Полагаю, теперь это мое имя. Скрытая Девушка.

– Однако таланты нужно развивать, – продолжает она. – Останешься ли ты жемчужиной, погребенной в грязи безбрежного Восточного моря, или засияешь столь ярко, что твой свет разбудит тех, чья жизнь – лишь сон, и озарит земной мир?

– Научи меня летать и драться, как они, – говорю я, слизывая с пальцев сладкий персиковый сок. Я стану великим вором, обещаю я себе. Я выкраду у тебя свою жизнь.

Она задумчиво кивает и смотрит вдаль, туда, где заходящее солнце превращает облака в море золотого великолепия и алой крови.

Шесть лет спустя

Колеса запряженной ослом повозки скрипят и замирают.
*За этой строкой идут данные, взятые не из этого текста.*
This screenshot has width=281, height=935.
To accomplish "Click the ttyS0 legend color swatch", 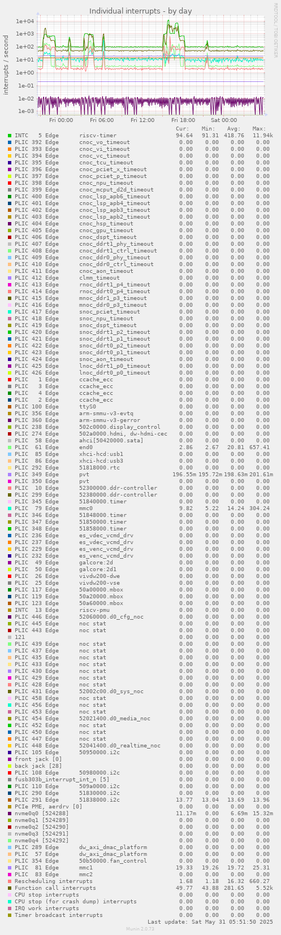I will tap(10, 407).
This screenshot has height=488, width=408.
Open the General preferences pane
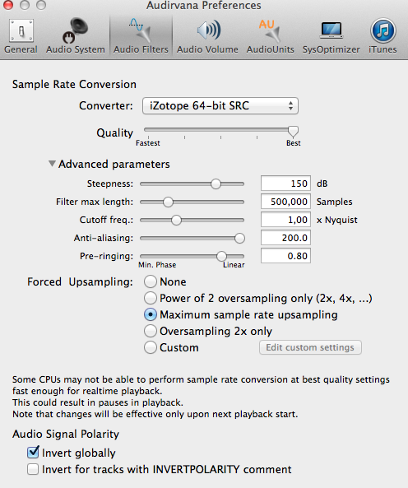pos(21,36)
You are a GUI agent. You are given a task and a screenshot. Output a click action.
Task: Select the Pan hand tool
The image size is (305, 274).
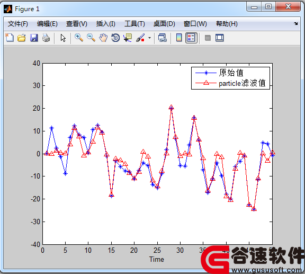pos(103,38)
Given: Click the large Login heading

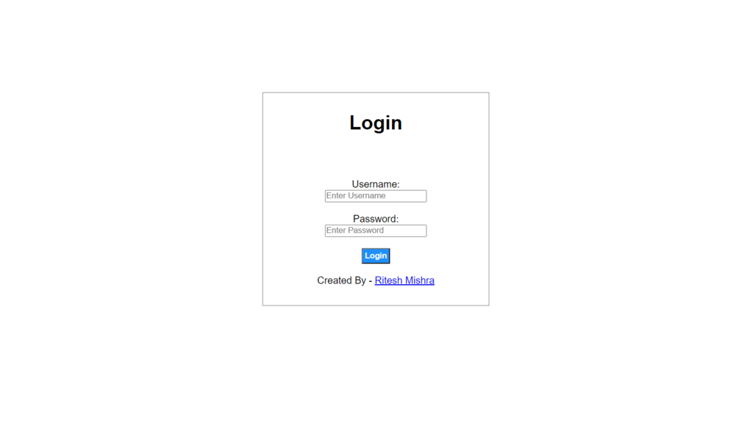Looking at the screenshot, I should click(x=376, y=123).
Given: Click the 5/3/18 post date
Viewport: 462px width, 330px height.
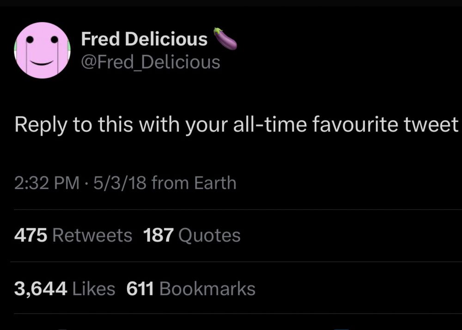Looking at the screenshot, I should coord(120,183).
Без предупреждения Учительница снимает повязку с моих глаз и вытаскивает шелковые затычки из ушей. Я вздрагиваю от яркого солнца и моря шума – крика ослов, ржания лошадей, звона цимбал и плача эрху[6 - Эрху – старинная китайская двухструнная скрипка.] какой-то народной оперной труппы, стука и грохота выгружаемых и загружаемых товаров, пения, воплей, ругани, смеха, споров, молитв, из которых складывается симфония крупного города.

Пока я прихожу в себя после путешествия в колеблющейся темноте, Учительница спрыгивает на землю, чтобы привязать осла к придорожному столбу. Мы в провинциальной столице, вот и все, что я знаю – запахи сотни разновидностей жареного теста, и засахаренных яблок, и конского навоза, и экзотических духов поведали мне об этом еще прежде, чем с меня сняли повязку, – но не могу сказать, где именно. Напрягаю слух, ловя обрывки разговоров, но этот диалект мне незнаком.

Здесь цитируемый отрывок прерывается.